Hop Farm Music Festival - Youth and Young Music

Hop Farm Music Festival this year was, as Patti said, a good one - some great music and comedy, a mélange of aging folksters, drunken teenagers, beard strokers and summered students, and a Dickensian frenzy of children scavenging pint cups for their 10p from the 'redemption' stall.

"Hold on to your festival because this is a good one. Hop Farm is the people's festival." Patti Smith 30/6/12

Hop Farm Music Festival this year was, as Patti said, a good one - some great music and comedy, a mélange of aging folksters, drunken teenagers, beard strokers and summered students, and a Dickensian frenzy of children scavenging pint cups for their 10p from the 'redemption' stall. The people's festival - it eschews sponsorship and has no VIP area (although the blessed relief of clean toilets and seating can be found in the guest area backstage).

Is it the people's music? The line-up spans 50 years, more if you include Sir Bruce Forsyth, and features songs embedded in the popular consciousness.

Bob Dylan's here - the man whose music the people claimed before he made clear that it wasn't theirs to keep. These songs are his to do with as he wills. I don't begrudge him that. This weekend he's plodding them out in solid blues arrangements rather than mangling them beyond recognition. I love Dylan, still, but felt no compunction to stay the distance. Perhaps if his band showed the dexterity and nuance of Dr John's, I might've (the Dr's 'I Walk on Gilded Splinters' particularly sublime on Friday).

Another songwriter holding his work close was Richard Ashcroft. "No one can take it away from me" he says during a "fuck the Tories" (and their demonization of the working class) ranted intro to 'Bittersweet Symphony'. But with "That's enough of the politics, here's the music" he gives the people what they want, his set an exercise in crowd pleasing nostalgia.
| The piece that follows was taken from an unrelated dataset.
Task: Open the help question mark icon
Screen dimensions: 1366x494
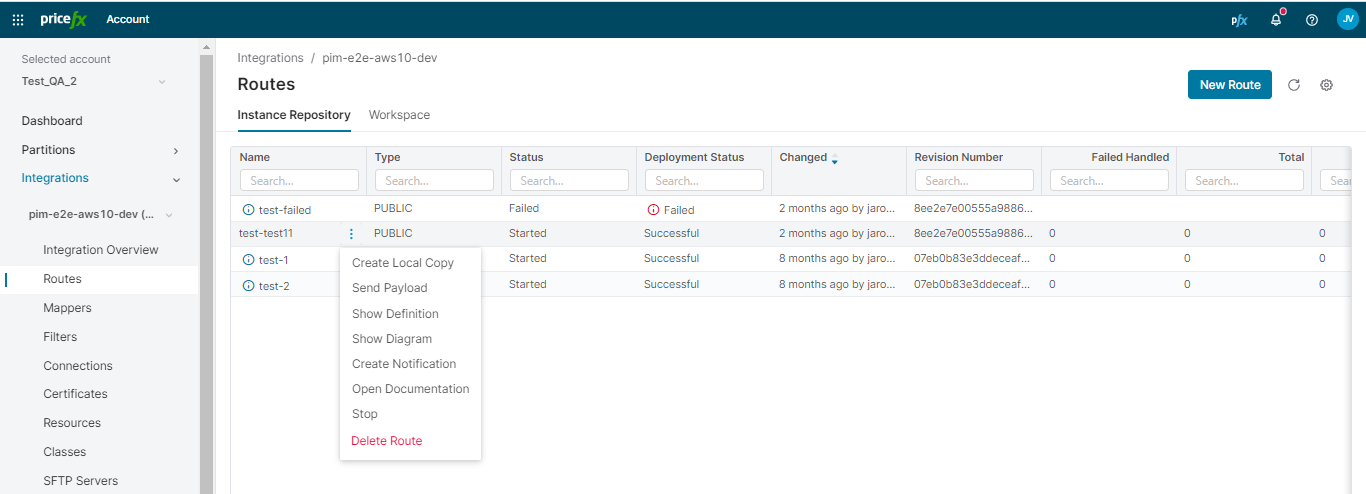Action: (1312, 20)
A solo performance, it features seven Verve songs and two from his early solo albums, without a new single in sight.

It's nostalgia to the fore here. I'm a teenager of the nineties and on Sunday I watched Gruff Rhys (Super Furry Animals) followed by Ashcroft and then Suede. Magic. Elsewhere on the bill are George Clinton, Joan Armatrading, Kool and the Gang, Billy Ocean, Peter Hook, The Psychedelic Furs, The Stranglers and Peter Gabriel. Some threw in new material but it's the nostalgia hit for which the crowds are here, half of them on fold-up seats and under knitted blankets.
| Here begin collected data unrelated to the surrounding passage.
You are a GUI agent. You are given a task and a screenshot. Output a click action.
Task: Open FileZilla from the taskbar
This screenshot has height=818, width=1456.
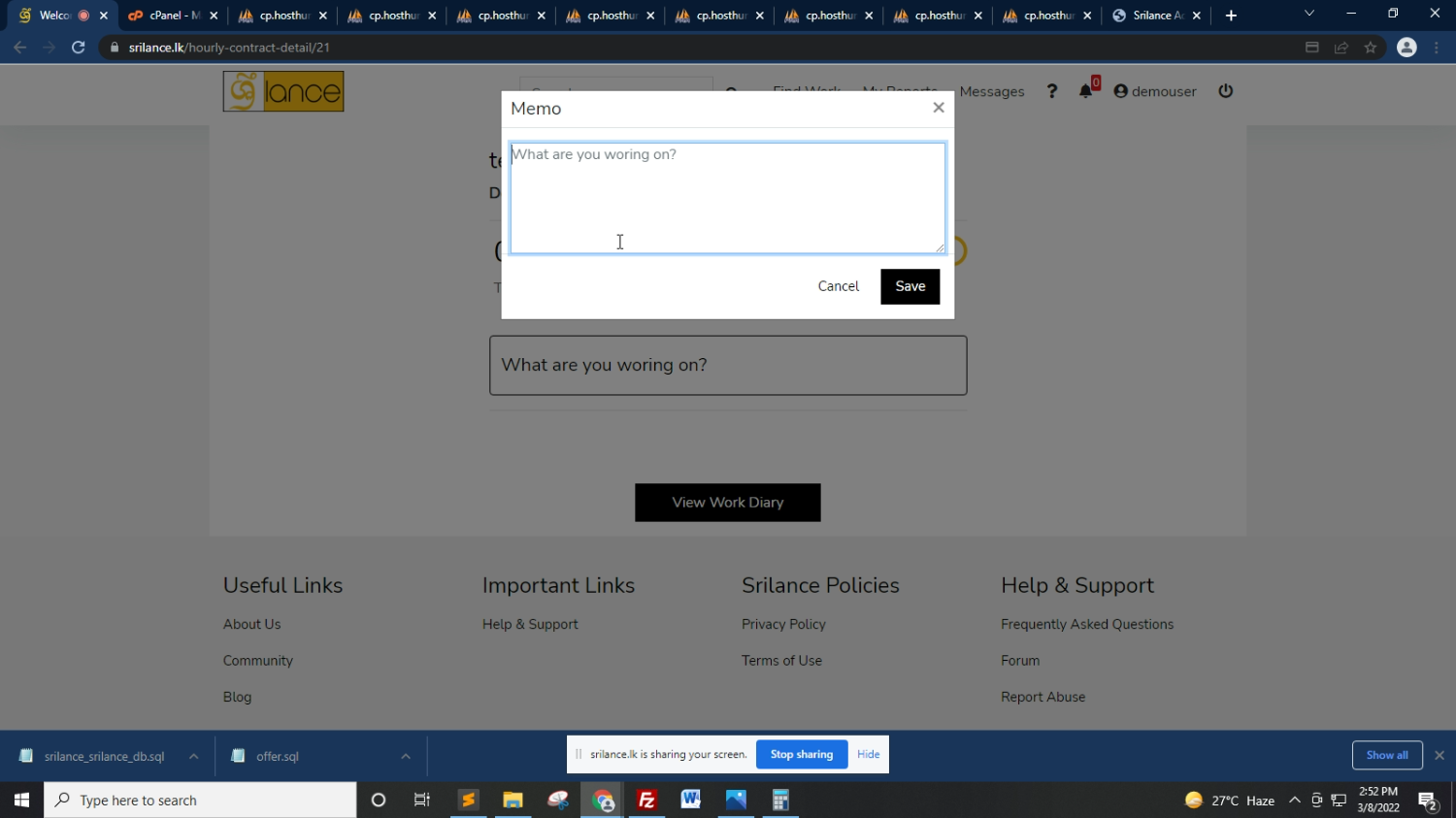click(x=646, y=801)
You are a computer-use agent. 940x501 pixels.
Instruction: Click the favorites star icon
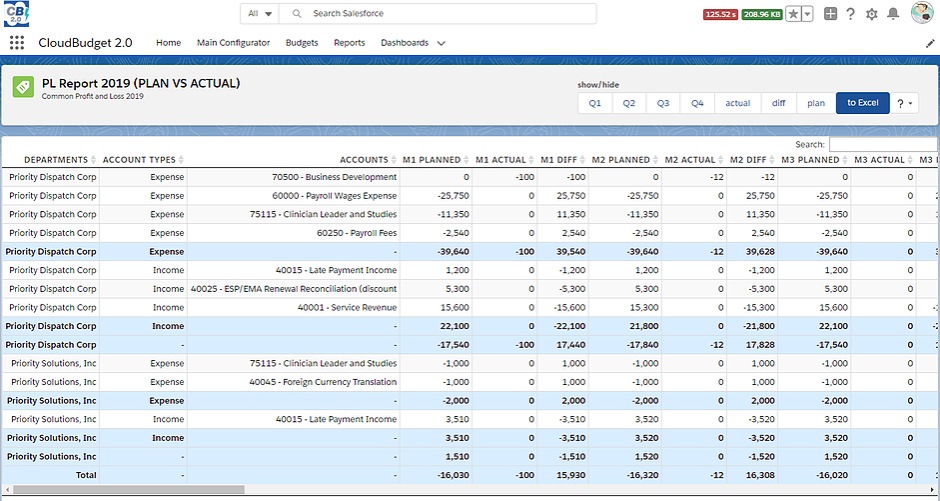coord(792,14)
I'm not knocking the festival, it was great, and I'm not even pining for more new music. There are plenty of festivals doing that (besides, Cashier No. 9 and Race Horses were both great here). I'm wondering where the nostalgia comes from, and whether I want it.
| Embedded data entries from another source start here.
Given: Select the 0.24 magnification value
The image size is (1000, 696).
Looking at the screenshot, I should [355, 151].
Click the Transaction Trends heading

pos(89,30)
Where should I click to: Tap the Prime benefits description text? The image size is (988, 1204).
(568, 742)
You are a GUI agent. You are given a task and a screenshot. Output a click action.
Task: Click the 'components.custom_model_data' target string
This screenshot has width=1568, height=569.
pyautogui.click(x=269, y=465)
Ashcroft's voice has never been better and the songs are brilliant (yes, yes naysayers), and although it misses Nick McCabe's liquid guitar, I loved every minute. But what was I loving? The memories sparked? The echoes of youthful hero worship? The crowd's communal love (of what)?

Does it matter that the songwriter himself is on stage 30 yards away? When you listen at home, or walking, a song becomes about you, it reflects your own life. It doesn't matter who the author is. If a computer can bring a tear to my eye then so be it.

This is all unfair of course. There are moments when I forget where I am, moments where the music is in that moment, not anchored elsewhere - none more so than during a set (for which I left Dylan) from some other veterans.

'2012', a new song (now for just six more months?), kicks off Primal Scream's Saturday headline set in the Big Tent and, although they may lean heavily on 1991's Screamadelica, for much of that time I, like the rest of the crowd, am nowhere else, no time else, but on that dance floor.

Oh and Bob - when you're on stage those songs are yours, but those records are ours.